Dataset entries
──────
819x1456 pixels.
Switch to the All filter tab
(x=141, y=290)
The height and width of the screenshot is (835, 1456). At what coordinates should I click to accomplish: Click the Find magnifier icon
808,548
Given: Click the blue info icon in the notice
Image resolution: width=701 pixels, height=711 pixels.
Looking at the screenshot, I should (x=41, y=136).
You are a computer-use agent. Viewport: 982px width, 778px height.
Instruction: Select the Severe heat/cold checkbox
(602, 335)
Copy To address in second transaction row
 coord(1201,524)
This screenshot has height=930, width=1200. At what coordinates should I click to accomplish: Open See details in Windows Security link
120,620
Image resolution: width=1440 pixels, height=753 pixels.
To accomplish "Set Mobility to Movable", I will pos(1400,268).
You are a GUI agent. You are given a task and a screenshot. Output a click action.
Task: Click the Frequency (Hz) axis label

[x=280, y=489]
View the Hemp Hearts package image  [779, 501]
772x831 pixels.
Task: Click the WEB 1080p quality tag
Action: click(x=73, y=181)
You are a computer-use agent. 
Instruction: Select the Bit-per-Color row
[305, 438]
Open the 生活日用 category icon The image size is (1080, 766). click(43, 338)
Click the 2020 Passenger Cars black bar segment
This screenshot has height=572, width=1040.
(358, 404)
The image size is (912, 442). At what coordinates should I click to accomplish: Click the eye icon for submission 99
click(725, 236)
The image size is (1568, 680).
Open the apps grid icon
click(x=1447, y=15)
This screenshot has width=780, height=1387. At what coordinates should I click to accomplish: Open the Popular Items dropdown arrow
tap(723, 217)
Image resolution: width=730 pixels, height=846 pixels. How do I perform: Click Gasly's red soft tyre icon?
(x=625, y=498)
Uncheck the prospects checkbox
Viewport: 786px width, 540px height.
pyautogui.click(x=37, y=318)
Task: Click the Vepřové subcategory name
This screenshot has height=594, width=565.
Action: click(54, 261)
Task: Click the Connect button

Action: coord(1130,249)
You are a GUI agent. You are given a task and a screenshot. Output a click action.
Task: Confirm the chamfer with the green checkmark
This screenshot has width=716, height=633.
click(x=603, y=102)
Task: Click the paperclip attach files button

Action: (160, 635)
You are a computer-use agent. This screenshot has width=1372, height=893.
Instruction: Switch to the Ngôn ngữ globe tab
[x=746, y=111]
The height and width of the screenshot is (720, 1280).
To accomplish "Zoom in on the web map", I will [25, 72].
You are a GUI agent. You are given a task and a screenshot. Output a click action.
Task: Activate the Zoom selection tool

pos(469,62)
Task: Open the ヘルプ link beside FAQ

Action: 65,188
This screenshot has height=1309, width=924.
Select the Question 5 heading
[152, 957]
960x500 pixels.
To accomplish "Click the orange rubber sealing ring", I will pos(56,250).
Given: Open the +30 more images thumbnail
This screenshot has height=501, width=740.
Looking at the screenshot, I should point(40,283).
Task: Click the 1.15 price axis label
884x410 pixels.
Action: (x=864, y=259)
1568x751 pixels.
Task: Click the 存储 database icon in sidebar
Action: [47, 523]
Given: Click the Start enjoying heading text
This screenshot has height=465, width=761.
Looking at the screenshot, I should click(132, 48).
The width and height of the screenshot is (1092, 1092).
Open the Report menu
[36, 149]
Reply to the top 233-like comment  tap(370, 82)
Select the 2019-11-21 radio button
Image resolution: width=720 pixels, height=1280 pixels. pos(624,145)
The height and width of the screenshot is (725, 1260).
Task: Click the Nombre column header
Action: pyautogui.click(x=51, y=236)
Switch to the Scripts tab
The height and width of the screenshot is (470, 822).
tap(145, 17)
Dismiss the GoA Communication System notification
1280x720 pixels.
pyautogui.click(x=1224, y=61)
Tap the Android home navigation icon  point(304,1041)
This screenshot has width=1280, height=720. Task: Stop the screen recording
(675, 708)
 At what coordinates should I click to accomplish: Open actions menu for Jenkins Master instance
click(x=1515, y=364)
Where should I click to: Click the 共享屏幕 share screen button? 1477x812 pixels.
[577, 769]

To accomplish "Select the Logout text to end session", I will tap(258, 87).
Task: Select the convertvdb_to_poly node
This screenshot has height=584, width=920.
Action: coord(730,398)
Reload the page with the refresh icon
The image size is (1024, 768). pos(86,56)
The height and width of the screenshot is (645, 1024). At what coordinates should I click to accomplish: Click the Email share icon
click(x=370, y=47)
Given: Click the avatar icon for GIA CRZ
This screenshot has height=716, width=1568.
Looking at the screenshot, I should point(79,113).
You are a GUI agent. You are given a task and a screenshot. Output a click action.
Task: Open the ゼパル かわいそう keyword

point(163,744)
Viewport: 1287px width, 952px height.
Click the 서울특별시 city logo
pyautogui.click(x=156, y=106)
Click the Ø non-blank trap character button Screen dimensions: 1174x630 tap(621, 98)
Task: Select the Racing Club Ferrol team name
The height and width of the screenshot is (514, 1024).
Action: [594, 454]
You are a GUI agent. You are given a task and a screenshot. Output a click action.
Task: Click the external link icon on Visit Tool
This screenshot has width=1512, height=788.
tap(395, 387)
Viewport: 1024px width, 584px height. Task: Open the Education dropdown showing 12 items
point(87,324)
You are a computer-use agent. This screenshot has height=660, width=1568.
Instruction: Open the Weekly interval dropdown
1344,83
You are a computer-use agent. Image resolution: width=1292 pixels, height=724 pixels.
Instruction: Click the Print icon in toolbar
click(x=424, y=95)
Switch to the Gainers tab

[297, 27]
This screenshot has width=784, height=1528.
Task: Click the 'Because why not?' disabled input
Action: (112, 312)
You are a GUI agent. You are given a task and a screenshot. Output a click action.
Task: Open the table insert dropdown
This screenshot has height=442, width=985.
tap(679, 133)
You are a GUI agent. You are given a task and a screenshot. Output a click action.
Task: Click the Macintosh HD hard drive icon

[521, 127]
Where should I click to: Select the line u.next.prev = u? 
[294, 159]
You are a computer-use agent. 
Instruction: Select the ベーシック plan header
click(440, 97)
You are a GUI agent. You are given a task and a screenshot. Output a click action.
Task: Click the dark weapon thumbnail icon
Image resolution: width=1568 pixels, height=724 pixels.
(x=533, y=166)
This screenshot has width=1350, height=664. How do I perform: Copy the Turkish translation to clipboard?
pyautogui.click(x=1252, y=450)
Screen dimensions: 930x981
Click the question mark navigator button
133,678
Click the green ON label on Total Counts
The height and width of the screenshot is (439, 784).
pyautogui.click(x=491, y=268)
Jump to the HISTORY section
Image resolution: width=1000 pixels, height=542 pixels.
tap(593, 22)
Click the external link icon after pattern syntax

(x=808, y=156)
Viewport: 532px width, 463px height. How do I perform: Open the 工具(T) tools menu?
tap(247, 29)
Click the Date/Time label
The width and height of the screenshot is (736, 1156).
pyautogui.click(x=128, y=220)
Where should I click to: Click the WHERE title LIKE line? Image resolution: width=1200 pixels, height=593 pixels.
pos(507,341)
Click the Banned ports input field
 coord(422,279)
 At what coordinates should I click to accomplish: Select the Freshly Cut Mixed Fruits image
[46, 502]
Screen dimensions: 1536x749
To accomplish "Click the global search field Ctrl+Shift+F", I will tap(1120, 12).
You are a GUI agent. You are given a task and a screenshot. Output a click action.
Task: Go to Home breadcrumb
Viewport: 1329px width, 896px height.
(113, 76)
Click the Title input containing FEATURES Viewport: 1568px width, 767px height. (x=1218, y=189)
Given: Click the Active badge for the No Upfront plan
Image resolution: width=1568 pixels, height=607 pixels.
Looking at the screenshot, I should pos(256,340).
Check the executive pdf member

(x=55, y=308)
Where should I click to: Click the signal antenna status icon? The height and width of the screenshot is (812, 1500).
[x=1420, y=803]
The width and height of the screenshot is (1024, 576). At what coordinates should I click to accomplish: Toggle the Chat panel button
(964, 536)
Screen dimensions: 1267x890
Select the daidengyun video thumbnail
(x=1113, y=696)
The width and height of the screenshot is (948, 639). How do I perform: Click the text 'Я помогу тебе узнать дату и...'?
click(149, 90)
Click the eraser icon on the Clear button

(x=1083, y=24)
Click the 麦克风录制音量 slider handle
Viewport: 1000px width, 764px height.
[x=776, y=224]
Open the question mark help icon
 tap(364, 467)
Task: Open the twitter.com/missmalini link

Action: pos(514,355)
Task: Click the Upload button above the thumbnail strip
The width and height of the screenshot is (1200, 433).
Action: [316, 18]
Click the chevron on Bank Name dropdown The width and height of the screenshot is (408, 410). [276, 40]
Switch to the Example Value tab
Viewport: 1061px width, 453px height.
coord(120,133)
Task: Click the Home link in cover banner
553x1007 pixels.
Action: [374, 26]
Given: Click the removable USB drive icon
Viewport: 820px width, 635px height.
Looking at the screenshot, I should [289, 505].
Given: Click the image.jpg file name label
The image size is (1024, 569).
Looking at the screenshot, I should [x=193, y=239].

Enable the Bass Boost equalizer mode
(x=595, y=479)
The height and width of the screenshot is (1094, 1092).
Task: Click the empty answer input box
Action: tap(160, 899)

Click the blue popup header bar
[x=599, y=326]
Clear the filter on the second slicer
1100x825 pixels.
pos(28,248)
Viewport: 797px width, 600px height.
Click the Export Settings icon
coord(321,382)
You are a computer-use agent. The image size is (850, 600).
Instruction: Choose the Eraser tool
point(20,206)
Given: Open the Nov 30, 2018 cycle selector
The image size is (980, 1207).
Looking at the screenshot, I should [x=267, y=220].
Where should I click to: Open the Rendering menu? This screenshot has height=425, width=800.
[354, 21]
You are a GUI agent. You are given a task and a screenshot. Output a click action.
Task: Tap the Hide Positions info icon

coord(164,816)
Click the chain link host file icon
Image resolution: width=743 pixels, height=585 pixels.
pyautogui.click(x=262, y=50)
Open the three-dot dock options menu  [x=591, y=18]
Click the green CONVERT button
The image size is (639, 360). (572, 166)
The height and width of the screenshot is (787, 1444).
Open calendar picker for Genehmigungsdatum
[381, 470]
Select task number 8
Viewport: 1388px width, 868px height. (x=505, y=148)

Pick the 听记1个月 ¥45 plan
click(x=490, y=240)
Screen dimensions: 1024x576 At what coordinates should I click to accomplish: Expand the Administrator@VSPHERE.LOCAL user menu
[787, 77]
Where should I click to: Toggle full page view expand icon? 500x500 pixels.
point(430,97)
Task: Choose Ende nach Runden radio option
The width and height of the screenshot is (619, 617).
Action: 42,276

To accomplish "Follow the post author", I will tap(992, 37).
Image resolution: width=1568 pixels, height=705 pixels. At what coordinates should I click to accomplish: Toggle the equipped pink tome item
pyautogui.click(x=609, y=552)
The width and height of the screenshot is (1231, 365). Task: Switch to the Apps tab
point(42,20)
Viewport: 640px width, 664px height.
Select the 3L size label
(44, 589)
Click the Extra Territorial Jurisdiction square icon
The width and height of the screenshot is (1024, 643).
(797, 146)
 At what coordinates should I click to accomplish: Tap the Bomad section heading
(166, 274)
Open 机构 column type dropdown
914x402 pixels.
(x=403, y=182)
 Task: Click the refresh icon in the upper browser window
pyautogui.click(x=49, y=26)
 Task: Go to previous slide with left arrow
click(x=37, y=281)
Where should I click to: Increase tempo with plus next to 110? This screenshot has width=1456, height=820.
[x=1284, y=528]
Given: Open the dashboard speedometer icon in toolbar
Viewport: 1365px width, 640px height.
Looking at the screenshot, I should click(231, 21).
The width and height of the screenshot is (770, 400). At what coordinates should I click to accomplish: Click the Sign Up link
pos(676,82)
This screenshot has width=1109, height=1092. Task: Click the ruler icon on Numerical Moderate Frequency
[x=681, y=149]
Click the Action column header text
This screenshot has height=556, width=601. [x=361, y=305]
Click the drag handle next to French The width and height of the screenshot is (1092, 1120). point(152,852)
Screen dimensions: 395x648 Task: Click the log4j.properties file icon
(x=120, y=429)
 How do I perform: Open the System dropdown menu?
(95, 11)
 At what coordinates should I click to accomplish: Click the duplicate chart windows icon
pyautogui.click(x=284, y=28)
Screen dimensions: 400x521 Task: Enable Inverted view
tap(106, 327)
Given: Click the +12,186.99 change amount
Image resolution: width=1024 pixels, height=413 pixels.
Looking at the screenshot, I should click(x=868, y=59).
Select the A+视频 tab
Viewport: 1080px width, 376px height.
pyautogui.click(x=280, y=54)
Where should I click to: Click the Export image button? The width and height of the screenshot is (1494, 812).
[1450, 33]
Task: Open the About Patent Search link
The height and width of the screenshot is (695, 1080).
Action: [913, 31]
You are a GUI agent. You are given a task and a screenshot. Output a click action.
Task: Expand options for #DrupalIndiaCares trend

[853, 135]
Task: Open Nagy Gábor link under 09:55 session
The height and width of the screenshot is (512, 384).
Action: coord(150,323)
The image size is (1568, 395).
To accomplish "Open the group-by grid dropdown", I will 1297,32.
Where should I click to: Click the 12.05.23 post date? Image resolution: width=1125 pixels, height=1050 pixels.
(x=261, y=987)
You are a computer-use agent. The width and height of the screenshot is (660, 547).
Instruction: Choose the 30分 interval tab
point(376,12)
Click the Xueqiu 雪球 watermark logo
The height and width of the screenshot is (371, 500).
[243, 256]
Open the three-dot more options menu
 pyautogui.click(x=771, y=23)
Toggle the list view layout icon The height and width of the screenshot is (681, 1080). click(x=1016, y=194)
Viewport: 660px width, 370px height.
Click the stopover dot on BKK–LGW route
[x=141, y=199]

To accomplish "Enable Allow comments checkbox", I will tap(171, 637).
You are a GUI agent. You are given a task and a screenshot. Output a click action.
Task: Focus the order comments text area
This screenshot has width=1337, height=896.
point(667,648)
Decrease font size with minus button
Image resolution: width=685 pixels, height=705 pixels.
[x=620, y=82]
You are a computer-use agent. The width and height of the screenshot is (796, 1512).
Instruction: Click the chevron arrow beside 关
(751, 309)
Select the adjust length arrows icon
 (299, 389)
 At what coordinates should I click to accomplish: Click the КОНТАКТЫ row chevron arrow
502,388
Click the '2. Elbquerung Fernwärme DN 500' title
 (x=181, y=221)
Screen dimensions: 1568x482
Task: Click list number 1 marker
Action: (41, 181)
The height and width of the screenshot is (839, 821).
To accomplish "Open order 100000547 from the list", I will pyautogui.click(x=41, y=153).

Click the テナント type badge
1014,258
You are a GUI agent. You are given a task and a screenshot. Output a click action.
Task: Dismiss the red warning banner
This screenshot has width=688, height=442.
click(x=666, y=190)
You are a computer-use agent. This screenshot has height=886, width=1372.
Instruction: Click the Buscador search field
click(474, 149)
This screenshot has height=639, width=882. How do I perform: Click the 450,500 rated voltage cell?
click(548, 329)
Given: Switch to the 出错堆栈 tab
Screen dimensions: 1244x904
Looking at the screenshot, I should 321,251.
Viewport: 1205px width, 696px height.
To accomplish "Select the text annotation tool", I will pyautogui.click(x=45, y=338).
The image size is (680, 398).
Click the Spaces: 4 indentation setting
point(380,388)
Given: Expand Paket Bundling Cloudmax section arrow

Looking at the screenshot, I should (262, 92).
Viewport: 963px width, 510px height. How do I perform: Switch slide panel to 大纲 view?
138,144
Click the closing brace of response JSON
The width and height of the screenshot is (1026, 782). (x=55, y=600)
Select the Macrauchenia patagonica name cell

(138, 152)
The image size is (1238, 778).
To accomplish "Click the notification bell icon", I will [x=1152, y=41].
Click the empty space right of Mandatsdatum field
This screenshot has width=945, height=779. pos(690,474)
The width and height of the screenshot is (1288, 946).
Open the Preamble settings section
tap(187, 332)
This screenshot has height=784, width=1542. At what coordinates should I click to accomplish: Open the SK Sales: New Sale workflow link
──────
**TASK BRIEF**
The response must consist of the lines above, from the first one through the line containing "Given: Click the blue info icon in the notice", reproduced exactly.

**EXERCISE OUTPUT**
819x1456 pixels.
Switch to the All filter tab
(x=141, y=290)
The height and width of the screenshot is (835, 1456). At what coordinates should I click to accomplish: Click the Find magnifier icon
808,548
Given: Click the blue info icon in the notice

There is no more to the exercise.